Melissa Polinar is a Filipino-American singer-songwriter originally from Fort Worth, Texas. Earlier this year, she was invited by Kollaboration — a non-profit supporting Asian American creatives — to play at the first all-Asian-American showcase at the South by Southwest music festival in Austin, Texas. Polinar’s music career began in the early days of Youtube, where she stood out as an original songwriter among other popular singers who primarily covered pop songs. Her songwriting talent would later take her to Nashville.
Polinar possesses a unique identity within the music industry.

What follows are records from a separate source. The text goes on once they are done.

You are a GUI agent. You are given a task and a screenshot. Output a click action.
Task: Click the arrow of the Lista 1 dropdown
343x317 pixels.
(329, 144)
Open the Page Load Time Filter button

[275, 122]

In her interview with NPR at SXSW, she talked about a guy coming up to her after a performance early in her career and saying, “’Okay, so, you grew up in Texas and you’re an Asian that sings like a black girl that is now writing in Nashville.’” Statements like these have acted as obstacles to mainstream success for Polinar but they have also catalyzed the creation of her musical identity. For Polinar, her musical identity does not include her Asian-American identity which brings up the question of the authenticity of her musical identity. However, despite her deemphasized racial identity in her musical identity, Polinar is still an authentic Asian-American musician.
It’s clear that Polinar isn’t bothered by the lack of overt Asian-Americanness in her musical identity. At her SXSW performance, she said, “Tonight is just kind of like a cool little thing. A lot of people have backed me and believed in me and what I do — not because I’m an Asian chick, but because I sing and write songs.” Throughout her musical career, Polinar has demonstrated authenticity in her songs and collaborations that would arguably be hampered by restricting focus to her Asian-Americanness. In Polinar’s case, her authenticity exists independent of her race.
Polinar gained the respect and fandom of many mainstream artists and critics because of her unique soulful vocals, heart-bearing lyrical content, and passionate musicianship. She’s earned the praise of Questlove and has collaborated with several other Grammy-winners, including India.Arie and Adam Levy on her newest album Rise at Eventide. Polinar’s strengths as an artist are showcased in Rise at Eventide, which embraces the themes of love, reflection, and self-empowerment and draws from her musical experiences in Nashville to blend elements of genres ranging from soul to blues and folk.
Polinar’s music features nearly universal themes with which listeners can easily connect. Her authenticity as an artist is maintained because she sticks to the themes that she and her listeners know best. Her identity as an Asian-American is put to the side and her poetry skills further clarify her original authentic message. In crafting a musical identity focusing on universal themes, Polinar has also made herself available to work with mainstream collaborators in a wide variety of styles. On Rise at Eventide, Polinar works with India.Arie, a Grammy-winning R&B singer, and Adam Levy, a jazz guitarist who’s also worked with Norah Jones and Tracy Chapman.
Polinar’s musical authenticity and identity as an Asian-American are intertwined, albeit looser that those of other artists that we’ve talked about in class. Whereas Chris Iijima’s lyrics featured direct references and political statements inspired by his Asian-American identity and Awkwafina satirizes her Asian-American identity in “Green Tea”, Polinar has deemphasized her racial identity in order to succeed in her desired niche. In Nashville, the center of country music, racial discourse is often pushed aside in favor of music emphasizing shared universal experiences and Americana values. Drawing attention to race relations would be like prodding a lingering bruise: uncomfortable, irritating, and not something that country music consumers want. In an environment where racial politics aren’t easily discussed, Polinar must recognize and stay subdued about conflicts involving her racial identity.
Polinar’s combination of musical authenticity and subdued racial identity is unfortunately becoming more and more common among Asian-American artists trying to break into the mainstream. In Polinar’s case, the effectiveness of this strategy is demonstrated by her collaborations with India.Arie and Adam Levy. At SXSW, Polinar was joined by another Asian American group following a similar mantra. Alex Hwang, the lead singer of indie-rock band Run River North, said “Our Asian-ness is something that we can’t not be, but as a band, that shouldn’t be what we’re about. We should have good music for you to listen to.” Asian-American musicians can maintain their authenticity without mentioning their racial identities, so long as their inspiration stems from experience. However, the deliberate obscuring of the importance of their racial identity by Asian American artists is a sad prerequisite of white-dominated genres into which Asian Americans have yet to break. Once the first major Asian American artist comes out of one of these genres, it is up to him or her to set a precedent and become comfortable engaging in discussions about race.